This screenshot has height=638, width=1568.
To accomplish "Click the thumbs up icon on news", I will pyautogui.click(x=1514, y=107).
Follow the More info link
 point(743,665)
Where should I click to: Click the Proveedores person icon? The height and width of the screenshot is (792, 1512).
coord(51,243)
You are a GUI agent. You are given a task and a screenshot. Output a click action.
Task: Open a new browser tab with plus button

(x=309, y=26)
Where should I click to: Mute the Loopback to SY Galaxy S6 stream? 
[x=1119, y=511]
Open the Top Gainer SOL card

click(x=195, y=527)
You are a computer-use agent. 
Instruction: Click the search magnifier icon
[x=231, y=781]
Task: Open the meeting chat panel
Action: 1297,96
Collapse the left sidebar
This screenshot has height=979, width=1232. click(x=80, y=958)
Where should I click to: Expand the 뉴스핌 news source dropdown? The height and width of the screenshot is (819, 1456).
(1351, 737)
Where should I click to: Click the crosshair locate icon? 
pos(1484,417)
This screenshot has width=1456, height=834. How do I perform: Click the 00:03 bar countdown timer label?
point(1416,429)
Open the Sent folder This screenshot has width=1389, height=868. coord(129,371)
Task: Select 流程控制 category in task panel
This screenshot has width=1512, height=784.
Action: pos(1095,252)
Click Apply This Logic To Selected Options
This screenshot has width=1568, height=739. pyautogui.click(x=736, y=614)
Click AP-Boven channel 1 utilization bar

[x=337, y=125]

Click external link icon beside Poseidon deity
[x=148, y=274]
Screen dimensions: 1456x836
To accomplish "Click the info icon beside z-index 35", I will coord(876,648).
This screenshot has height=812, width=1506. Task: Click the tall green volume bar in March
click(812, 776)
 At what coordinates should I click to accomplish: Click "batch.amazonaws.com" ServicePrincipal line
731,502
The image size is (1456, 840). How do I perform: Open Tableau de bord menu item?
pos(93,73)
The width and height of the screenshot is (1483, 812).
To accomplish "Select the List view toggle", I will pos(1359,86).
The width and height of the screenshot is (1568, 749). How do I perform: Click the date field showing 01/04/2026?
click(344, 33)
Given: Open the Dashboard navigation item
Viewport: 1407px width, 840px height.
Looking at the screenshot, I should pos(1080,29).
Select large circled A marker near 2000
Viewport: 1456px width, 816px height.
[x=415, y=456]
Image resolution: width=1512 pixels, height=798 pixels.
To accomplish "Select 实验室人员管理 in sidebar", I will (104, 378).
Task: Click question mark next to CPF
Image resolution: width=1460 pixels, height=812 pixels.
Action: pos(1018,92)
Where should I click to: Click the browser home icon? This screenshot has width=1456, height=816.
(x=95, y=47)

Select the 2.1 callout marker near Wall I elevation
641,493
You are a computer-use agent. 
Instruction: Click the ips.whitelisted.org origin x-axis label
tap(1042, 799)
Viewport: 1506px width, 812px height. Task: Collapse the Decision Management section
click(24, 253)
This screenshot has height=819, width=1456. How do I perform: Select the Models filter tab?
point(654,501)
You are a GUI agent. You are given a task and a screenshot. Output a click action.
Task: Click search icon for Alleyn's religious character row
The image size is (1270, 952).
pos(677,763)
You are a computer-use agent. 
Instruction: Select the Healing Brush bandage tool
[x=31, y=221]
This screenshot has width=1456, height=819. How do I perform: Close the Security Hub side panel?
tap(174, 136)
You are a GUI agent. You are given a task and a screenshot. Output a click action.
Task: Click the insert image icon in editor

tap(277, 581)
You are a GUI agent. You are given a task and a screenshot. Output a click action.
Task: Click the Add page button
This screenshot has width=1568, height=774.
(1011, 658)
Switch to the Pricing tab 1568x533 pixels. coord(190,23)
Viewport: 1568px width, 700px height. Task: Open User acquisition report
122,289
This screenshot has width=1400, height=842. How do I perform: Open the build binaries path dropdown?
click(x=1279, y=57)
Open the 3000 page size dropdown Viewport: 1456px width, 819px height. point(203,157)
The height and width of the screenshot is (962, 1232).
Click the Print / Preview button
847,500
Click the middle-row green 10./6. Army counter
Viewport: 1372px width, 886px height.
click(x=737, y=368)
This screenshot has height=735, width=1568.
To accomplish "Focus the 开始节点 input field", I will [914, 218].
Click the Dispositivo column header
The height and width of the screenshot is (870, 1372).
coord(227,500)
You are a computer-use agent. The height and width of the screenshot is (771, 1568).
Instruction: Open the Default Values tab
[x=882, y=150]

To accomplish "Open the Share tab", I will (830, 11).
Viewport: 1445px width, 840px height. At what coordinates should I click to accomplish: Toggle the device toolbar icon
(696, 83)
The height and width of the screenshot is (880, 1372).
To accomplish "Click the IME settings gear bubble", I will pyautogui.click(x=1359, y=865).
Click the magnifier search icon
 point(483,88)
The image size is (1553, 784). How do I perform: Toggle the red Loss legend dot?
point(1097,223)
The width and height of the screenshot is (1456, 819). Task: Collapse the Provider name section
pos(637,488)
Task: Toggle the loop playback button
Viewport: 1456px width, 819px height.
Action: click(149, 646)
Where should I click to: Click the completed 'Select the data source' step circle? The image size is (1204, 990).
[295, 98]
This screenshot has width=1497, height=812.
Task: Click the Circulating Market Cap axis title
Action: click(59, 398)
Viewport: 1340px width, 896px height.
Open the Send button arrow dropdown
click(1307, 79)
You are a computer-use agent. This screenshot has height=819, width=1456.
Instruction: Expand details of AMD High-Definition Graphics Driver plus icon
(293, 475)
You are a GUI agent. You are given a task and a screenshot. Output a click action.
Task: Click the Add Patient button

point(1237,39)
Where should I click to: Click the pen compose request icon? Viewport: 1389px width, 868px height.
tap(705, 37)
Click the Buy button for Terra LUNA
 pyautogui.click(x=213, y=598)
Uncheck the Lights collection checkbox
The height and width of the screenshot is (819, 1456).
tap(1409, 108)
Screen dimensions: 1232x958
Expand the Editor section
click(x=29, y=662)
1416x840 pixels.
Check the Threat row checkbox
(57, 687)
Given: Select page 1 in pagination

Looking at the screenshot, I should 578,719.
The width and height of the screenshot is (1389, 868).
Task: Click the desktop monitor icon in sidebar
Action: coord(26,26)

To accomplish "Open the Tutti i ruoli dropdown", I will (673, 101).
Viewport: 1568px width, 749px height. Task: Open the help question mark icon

Instructions for the task. Track down every line in the entries that includes the string "question", and copy it.

The answer.
Task: Click question mark next to CPF
Viewport: 1568px width, 749px height. Task: Open the help question mark icon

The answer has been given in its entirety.